Carmaker Toyota has won approval for a new class of stock that critics complain is not in the spirit of Japanese corporate governance reforms intended to strengthen the role of shareholders.
Known as Model AA shares, the stock would be unlisted and not traded on markets for five years. They would also only be offered to retail shareholders and would behave like a convertible bond, according to the Financial Times.
Hiroki Sampei, director of research at Fidelity Worldwide Investment in Japan, is quoted by Bloomberg expressing scepticism about Model AA.
“Creating financial products with no principal risk and favourable yields that must be held for five years goes against encouraging dialogue as shareholders. It will increase owners who are different from the kind of long-term holders that the governance code is seeking to foster,” he told Bloomberg.

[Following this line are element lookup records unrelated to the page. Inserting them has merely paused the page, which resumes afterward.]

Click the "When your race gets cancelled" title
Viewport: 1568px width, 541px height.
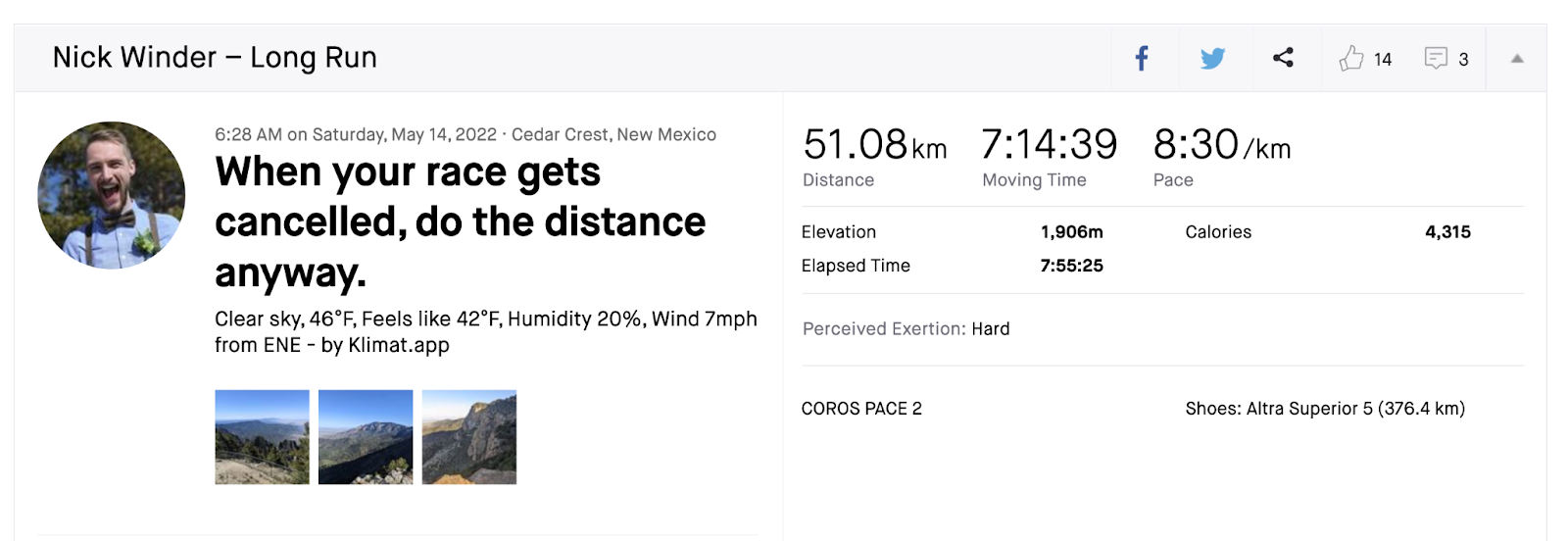[x=460, y=221]
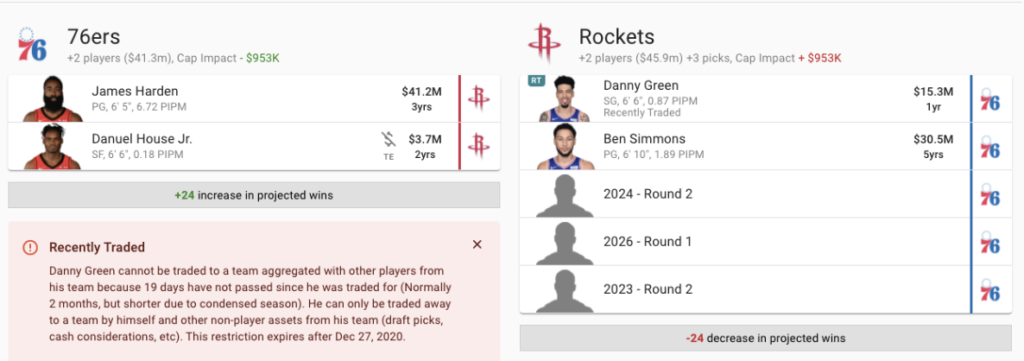Click Rockets icon on Danuel House Jr. row

(x=479, y=145)
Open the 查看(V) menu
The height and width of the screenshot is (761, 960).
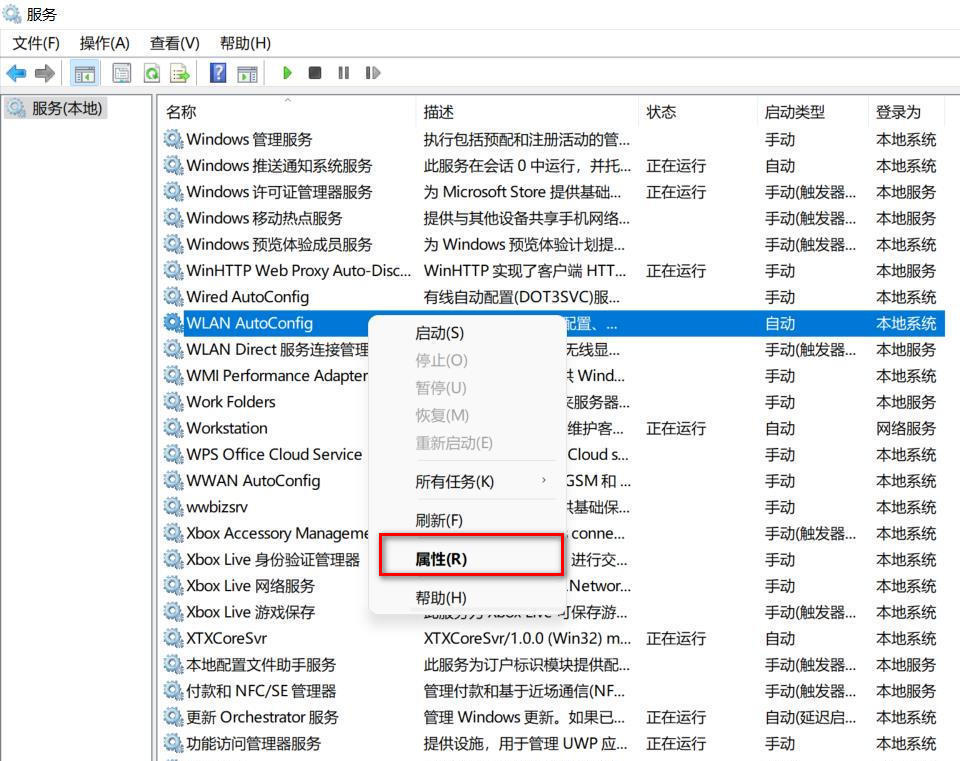(x=172, y=43)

Japan put in place much-lauded new governance reforms at the beginning of June, requiring companies to appoint two external directors and explain publicly why they hold shares in other companies.
The measures are designed in the hope of cutting the number of shares held for relationship purposes and bring an outside focus on company performance.
It hopes the new governance measures will persuade companies to release cash for investment and meet return on equity targets. Japanese companies, according to The Economist, are said to be sitting on aggregate reserves of US $1.9tr. The new code is modelled on the “comply or explain” approach of the UK.